Extracted records:
------------------------

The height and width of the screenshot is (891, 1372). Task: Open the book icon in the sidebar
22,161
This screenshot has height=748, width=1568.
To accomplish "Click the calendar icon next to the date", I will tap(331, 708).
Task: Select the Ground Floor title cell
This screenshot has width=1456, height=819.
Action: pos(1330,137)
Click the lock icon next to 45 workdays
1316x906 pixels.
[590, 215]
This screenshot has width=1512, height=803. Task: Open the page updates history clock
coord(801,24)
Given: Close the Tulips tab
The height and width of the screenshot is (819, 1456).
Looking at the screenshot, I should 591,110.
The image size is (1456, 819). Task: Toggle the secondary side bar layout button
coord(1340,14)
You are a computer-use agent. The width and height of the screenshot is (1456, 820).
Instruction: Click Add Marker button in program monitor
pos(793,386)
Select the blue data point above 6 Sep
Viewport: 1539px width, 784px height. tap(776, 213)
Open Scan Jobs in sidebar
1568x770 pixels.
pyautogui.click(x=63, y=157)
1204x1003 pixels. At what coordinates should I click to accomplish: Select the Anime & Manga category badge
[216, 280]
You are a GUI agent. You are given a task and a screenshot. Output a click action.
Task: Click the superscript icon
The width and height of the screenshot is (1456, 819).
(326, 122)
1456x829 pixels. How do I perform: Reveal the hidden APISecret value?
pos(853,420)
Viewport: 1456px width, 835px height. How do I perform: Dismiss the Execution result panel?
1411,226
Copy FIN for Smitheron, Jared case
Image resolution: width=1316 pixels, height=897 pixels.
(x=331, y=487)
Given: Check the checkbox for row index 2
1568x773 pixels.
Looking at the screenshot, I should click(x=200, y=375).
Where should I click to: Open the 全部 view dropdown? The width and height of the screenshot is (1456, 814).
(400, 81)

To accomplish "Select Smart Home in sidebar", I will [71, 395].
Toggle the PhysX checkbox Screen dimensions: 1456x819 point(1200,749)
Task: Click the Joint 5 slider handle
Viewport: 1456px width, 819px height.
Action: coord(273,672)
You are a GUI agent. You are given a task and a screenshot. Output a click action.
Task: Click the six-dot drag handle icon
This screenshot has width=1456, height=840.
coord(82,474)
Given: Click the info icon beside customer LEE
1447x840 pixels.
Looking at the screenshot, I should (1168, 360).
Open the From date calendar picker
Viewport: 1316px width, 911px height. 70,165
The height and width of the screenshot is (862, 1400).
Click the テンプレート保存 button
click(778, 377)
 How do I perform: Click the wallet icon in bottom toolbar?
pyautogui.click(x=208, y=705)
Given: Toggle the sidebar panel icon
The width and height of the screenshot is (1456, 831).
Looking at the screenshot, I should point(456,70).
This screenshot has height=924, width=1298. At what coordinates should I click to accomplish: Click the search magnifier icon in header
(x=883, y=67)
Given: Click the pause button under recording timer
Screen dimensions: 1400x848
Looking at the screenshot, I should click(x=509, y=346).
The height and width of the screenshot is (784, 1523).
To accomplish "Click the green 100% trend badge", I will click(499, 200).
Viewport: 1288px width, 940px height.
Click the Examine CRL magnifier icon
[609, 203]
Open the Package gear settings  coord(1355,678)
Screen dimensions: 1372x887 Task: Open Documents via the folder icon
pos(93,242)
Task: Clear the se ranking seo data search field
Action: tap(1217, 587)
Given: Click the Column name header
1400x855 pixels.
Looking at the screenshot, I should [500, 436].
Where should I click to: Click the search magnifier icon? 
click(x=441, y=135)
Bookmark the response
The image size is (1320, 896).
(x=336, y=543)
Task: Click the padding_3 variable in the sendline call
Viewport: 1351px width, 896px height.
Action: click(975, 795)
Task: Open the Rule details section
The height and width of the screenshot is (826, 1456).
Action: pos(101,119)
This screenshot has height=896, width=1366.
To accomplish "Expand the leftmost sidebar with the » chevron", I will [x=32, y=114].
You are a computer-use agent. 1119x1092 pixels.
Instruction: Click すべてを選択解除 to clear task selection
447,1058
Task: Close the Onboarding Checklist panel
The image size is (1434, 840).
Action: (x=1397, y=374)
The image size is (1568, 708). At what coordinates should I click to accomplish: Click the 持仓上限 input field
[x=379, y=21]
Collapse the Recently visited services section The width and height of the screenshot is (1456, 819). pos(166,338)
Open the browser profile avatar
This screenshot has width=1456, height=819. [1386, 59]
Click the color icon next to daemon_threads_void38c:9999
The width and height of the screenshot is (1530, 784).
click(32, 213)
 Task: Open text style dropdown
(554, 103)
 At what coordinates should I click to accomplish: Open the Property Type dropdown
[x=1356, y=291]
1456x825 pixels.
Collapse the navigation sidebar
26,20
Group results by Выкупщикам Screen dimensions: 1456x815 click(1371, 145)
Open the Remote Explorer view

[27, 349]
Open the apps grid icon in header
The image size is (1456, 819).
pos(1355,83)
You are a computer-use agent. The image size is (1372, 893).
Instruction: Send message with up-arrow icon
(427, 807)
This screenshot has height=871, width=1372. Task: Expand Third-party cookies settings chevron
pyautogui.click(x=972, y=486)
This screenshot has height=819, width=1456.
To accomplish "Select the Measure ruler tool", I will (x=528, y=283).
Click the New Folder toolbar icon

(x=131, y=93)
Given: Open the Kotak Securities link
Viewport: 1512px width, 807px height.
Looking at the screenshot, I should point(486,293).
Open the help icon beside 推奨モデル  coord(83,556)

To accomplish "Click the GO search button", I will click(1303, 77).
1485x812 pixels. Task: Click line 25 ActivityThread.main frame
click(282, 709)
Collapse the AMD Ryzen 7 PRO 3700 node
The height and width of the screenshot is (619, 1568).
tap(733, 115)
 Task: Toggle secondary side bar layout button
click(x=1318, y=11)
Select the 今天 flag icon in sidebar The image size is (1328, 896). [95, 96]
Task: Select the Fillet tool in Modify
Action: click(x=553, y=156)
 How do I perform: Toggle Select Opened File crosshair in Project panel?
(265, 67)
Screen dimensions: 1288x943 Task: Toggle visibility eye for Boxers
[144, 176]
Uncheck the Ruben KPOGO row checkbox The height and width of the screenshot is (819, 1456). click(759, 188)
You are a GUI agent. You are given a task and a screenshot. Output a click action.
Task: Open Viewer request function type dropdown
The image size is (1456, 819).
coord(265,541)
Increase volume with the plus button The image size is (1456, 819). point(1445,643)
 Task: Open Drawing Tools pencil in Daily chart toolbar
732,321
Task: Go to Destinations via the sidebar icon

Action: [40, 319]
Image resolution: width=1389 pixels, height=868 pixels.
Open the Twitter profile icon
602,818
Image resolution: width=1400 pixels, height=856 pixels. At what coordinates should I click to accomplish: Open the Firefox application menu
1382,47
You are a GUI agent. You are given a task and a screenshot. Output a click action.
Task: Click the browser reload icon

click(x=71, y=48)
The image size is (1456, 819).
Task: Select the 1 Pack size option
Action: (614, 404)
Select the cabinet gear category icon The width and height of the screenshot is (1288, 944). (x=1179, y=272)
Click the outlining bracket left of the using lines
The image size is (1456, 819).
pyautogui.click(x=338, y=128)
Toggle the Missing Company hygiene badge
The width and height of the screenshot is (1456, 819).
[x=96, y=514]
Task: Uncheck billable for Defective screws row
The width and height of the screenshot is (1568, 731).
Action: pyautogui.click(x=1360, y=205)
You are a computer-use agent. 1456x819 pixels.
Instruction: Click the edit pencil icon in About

------------------------

• WHAT THE EXERCISE ASKS:
What is needed is every line from the data above that includes the string "computer", copied out.

• SOLUTION TO THE PROBLEM:
You are a computer-use agent. The width and height of the screenshot is (1456, 820).
You are a computer-use agent. 1119x1092 pixels.
You are a computer-use agent. The image size is (1372, 893).
You are a computer-use agent. 1456x819 pixels.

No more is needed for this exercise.